— Set exercise —
Rewrite the lines that begin with the one containing "coordinates (1149, 151)." and run through the one containing "coordinates (72, 56).", switching "element" to "item" and leaving everything else unchanged. Give only those lines.

Saved entries
-- -- --

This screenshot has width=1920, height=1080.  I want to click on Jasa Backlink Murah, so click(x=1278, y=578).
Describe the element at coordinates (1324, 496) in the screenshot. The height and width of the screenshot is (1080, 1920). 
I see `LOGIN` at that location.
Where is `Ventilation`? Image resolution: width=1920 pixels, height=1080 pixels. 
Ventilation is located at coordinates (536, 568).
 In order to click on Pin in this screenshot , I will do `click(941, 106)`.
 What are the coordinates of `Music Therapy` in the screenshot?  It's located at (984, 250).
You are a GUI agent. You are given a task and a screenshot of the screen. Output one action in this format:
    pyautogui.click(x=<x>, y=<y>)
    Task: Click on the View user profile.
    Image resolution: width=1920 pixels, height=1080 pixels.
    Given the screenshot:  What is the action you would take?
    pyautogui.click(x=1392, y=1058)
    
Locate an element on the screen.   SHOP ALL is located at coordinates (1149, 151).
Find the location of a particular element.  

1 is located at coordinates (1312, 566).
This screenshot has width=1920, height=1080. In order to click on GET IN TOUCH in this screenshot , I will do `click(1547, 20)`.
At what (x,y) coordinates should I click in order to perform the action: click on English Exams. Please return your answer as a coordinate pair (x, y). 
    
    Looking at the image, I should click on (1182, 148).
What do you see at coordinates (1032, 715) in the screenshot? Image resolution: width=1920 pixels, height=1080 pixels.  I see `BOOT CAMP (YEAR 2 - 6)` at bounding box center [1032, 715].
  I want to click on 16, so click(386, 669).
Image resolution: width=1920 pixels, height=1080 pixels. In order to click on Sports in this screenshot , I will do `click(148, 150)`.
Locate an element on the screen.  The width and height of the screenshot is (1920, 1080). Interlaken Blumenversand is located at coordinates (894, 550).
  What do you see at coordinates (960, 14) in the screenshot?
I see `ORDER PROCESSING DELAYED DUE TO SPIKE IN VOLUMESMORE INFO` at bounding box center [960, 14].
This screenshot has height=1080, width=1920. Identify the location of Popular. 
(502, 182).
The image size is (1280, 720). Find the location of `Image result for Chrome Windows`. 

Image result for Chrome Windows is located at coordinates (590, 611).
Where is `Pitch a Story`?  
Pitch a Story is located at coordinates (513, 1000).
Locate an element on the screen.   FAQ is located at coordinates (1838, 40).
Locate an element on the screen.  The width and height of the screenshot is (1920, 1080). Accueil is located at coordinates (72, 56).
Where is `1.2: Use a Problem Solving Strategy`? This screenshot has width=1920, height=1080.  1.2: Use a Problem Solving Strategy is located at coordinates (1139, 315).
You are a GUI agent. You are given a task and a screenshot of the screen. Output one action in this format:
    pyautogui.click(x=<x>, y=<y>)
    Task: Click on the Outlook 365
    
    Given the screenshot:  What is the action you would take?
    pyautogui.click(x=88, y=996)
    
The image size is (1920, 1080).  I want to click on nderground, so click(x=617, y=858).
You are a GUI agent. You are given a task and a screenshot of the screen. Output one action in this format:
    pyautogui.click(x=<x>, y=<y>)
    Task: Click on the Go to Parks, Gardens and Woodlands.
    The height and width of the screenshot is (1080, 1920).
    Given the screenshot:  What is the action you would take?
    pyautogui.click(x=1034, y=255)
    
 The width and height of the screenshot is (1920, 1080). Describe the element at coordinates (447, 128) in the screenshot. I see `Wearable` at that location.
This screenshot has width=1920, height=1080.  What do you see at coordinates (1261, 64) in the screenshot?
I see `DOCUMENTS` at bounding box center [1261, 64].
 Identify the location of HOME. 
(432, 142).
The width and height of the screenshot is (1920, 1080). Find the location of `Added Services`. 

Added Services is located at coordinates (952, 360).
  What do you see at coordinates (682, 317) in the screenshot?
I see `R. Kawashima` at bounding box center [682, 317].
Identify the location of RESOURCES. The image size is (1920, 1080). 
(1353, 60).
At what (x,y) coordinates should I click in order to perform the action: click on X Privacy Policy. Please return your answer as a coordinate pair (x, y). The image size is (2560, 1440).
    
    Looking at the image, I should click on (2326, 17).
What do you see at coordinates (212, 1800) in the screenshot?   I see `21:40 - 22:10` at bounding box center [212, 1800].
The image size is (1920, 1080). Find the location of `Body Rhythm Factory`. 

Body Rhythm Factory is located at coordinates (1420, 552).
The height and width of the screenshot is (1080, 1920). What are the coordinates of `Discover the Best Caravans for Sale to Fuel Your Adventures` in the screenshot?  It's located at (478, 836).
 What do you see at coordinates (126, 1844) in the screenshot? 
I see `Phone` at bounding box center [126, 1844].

-- -- --

— Response to this task —
Locate an item on the screen.   SHOP ALL is located at coordinates (1149, 151).
Find the location of a particular item.  

1 is located at coordinates (1312, 566).
This screenshot has width=1920, height=1080. In order to click on GET IN TOUCH in this screenshot , I will do `click(1547, 20)`.
At what (x,y) coordinates should I click in order to perform the action: click on English Exams. Please return your answer as a coordinate pair (x, y). 
    
    Looking at the image, I should click on (1182, 148).
What do you see at coordinates (1032, 715) in the screenshot? Image resolution: width=1920 pixels, height=1080 pixels.  I see `BOOT CAMP (YEAR 2 - 6)` at bounding box center [1032, 715].
  I want to click on 16, so click(386, 669).
Image resolution: width=1920 pixels, height=1080 pixels. In order to click on Sports in this screenshot , I will do `click(148, 150)`.
Locate an item on the screen.  The width and height of the screenshot is (1920, 1080). Interlaken Blumenversand is located at coordinates (894, 550).
  What do you see at coordinates (960, 14) in the screenshot?
I see `ORDER PROCESSING DELAYED DUE TO SPIKE IN VOLUMESMORE INFO` at bounding box center [960, 14].
This screenshot has height=1080, width=1920. Identify the location of Popular. 
(502, 182).
The image size is (1280, 720). Find the location of `Image result for Chrome Windows`. 

Image result for Chrome Windows is located at coordinates (590, 611).
Where is `Pitch a Story`?  
Pitch a Story is located at coordinates (513, 1000).
Locate an item on the screen.   FAQ is located at coordinates (1838, 40).
Locate an item on the screen.  The width and height of the screenshot is (1920, 1080). Accueil is located at coordinates (72, 56).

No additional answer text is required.